> **WHAT THIS TASK INVOLVES**
Sift through the entries below and copy out every line that contains the word "Confirm".

> **EXCERPTED RECORDS**
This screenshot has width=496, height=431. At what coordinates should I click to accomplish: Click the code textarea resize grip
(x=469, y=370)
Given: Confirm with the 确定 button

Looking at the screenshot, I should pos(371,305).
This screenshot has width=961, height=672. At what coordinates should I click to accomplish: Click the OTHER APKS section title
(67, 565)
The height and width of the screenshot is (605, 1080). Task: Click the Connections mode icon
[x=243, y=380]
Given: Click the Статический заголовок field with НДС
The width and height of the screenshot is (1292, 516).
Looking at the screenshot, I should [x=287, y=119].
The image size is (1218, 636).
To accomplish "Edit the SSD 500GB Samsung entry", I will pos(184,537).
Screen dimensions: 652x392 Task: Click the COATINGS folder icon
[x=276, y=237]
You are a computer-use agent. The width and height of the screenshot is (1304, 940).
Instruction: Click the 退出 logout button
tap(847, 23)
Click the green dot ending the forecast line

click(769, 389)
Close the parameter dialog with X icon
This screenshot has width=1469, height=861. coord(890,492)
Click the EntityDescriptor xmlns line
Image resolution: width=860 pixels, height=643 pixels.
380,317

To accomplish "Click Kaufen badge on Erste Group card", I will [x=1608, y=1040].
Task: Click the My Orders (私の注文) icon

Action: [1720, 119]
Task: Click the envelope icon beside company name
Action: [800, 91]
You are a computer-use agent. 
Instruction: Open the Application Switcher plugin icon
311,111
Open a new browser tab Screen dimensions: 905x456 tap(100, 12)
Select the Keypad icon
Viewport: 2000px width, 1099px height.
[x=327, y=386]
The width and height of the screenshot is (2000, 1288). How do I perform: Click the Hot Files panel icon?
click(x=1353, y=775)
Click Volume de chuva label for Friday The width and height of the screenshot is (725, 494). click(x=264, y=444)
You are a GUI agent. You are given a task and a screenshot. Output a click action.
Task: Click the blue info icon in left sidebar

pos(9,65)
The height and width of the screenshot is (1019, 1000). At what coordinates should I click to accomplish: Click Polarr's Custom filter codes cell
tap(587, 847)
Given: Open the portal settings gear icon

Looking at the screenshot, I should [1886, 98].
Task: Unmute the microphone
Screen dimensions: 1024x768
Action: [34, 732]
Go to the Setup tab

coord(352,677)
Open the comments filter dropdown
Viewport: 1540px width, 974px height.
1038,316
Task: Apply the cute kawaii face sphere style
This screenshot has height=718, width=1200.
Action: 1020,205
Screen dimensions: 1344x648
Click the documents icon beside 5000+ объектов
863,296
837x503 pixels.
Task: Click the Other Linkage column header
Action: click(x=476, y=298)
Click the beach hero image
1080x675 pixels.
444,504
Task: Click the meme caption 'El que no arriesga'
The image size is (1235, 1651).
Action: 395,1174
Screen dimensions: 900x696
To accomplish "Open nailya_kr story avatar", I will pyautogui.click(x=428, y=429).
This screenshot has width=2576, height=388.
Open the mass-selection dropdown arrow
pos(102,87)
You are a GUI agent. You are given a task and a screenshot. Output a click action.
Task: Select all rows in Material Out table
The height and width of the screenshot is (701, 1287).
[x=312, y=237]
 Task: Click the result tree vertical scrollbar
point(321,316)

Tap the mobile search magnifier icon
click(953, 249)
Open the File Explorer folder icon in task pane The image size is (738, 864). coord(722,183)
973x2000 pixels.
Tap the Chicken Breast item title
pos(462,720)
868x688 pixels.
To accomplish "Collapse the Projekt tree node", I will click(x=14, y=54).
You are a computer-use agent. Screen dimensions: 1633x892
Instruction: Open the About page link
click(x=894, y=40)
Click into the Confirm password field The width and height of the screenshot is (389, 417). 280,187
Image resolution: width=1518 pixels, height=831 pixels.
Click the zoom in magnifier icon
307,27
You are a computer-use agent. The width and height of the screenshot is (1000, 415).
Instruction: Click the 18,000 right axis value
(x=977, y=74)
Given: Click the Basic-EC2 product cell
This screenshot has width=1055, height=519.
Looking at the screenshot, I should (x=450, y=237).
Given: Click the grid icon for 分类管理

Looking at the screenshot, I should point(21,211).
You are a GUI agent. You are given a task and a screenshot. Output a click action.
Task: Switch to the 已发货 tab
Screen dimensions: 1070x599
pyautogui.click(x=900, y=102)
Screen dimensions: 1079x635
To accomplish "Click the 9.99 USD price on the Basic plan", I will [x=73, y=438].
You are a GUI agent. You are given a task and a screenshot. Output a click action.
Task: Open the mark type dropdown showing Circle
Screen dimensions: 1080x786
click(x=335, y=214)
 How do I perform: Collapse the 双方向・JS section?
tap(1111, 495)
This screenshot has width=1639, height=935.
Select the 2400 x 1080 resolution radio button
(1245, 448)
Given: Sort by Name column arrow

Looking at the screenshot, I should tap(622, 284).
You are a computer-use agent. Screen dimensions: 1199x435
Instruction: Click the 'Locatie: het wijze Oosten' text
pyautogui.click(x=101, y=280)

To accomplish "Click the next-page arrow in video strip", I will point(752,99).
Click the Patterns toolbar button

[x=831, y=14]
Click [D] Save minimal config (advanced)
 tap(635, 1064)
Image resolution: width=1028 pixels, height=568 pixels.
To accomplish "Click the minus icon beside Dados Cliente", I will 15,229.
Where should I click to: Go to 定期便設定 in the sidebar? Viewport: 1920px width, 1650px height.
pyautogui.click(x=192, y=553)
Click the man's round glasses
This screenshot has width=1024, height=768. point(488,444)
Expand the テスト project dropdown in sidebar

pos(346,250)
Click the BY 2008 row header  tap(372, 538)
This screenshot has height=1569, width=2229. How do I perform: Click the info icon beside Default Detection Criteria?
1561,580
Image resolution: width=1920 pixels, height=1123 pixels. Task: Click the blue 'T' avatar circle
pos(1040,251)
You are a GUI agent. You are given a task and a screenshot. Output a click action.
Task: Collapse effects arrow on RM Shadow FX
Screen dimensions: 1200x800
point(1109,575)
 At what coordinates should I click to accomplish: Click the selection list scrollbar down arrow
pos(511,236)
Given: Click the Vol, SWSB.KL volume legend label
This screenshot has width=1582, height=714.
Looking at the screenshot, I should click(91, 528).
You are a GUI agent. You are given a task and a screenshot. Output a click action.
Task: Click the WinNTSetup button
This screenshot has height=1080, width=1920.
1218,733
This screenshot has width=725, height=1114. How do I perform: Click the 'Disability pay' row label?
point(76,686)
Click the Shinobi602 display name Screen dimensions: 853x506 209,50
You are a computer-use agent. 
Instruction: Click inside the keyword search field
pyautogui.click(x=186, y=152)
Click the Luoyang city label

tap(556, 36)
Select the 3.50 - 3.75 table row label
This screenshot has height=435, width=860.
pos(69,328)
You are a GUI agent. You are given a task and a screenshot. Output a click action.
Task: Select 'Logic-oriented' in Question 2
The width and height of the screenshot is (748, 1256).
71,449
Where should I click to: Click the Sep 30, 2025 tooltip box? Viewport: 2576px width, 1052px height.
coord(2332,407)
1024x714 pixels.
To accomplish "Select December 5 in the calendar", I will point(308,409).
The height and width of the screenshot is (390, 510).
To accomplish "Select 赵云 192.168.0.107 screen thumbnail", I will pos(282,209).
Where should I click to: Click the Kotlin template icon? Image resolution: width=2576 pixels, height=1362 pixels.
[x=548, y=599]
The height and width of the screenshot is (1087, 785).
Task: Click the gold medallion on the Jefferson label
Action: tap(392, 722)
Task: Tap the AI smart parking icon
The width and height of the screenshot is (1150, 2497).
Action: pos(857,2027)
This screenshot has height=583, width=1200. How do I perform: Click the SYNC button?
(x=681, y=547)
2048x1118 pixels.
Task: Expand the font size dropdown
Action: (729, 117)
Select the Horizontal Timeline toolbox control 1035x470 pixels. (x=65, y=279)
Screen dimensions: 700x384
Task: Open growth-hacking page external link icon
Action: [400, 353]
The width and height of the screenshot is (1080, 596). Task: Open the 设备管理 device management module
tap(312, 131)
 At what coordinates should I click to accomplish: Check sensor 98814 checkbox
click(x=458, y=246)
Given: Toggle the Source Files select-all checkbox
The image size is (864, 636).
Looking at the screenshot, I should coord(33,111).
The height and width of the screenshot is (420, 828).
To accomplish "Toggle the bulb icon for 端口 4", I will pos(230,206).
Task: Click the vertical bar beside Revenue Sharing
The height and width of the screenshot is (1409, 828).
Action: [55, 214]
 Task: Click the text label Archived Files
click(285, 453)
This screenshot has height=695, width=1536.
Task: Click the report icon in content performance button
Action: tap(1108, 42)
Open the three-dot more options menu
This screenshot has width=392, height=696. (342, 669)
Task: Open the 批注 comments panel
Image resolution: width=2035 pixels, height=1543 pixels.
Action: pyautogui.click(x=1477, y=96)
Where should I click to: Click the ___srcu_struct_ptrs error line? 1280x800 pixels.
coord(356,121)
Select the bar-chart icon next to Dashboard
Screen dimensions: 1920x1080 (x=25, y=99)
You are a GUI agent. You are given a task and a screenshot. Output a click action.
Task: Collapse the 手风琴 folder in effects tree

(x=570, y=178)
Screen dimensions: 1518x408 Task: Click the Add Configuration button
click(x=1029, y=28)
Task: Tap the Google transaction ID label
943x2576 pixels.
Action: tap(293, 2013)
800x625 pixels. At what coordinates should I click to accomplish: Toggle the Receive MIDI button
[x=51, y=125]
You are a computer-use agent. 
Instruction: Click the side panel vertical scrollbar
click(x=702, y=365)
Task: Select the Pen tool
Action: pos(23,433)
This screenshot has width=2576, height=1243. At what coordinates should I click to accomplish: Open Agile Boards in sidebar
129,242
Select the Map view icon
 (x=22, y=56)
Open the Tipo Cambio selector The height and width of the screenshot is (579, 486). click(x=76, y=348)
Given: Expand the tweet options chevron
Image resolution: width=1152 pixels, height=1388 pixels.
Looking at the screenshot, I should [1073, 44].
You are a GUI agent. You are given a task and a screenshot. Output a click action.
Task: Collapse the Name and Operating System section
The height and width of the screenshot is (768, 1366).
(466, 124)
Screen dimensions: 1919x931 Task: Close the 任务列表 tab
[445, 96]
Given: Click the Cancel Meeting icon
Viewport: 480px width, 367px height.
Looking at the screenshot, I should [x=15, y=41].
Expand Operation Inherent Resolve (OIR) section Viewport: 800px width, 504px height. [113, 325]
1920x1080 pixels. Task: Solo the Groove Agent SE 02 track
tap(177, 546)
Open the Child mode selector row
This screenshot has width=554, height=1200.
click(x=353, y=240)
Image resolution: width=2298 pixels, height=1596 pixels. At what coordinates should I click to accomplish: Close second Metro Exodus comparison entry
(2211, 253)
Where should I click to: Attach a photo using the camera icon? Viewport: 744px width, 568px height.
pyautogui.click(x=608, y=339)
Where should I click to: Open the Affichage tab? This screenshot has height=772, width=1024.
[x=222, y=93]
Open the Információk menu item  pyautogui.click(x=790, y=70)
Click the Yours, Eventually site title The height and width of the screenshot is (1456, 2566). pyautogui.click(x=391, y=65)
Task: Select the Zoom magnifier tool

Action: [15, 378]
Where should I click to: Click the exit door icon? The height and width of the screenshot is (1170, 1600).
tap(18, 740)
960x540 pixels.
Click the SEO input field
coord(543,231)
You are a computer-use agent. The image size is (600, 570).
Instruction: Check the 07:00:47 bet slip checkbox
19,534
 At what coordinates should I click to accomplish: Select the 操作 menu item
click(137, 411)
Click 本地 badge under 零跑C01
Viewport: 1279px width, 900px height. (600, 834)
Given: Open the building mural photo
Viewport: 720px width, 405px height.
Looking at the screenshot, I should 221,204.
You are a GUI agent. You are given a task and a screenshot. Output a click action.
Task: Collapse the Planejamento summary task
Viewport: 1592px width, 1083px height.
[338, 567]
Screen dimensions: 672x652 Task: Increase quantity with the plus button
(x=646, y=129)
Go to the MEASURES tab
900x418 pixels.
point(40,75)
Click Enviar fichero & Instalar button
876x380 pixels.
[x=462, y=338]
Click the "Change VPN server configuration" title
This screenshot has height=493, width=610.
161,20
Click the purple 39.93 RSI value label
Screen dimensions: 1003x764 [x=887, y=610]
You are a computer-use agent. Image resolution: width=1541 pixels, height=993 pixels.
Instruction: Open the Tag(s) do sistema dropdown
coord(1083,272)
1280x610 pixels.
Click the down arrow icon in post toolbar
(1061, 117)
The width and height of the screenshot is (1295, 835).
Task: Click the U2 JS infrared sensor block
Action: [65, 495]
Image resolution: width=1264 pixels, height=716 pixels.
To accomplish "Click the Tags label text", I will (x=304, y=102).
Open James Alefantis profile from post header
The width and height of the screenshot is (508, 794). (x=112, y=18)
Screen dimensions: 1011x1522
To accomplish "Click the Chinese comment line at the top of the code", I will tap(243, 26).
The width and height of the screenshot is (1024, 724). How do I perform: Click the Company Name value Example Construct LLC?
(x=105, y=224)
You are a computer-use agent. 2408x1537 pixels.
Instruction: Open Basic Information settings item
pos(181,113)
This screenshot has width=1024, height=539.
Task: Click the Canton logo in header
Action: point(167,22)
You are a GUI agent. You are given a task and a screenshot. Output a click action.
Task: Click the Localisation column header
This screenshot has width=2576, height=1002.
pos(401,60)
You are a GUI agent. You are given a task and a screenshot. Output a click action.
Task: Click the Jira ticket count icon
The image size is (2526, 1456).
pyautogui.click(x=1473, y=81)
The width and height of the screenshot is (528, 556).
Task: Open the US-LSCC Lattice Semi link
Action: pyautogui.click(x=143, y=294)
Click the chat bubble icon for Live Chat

> **FULL OUTPUT**
Given: Confirm with the 确定 button
Click into the Confirm password field The width and height of the screenshot is (389, 417). 280,187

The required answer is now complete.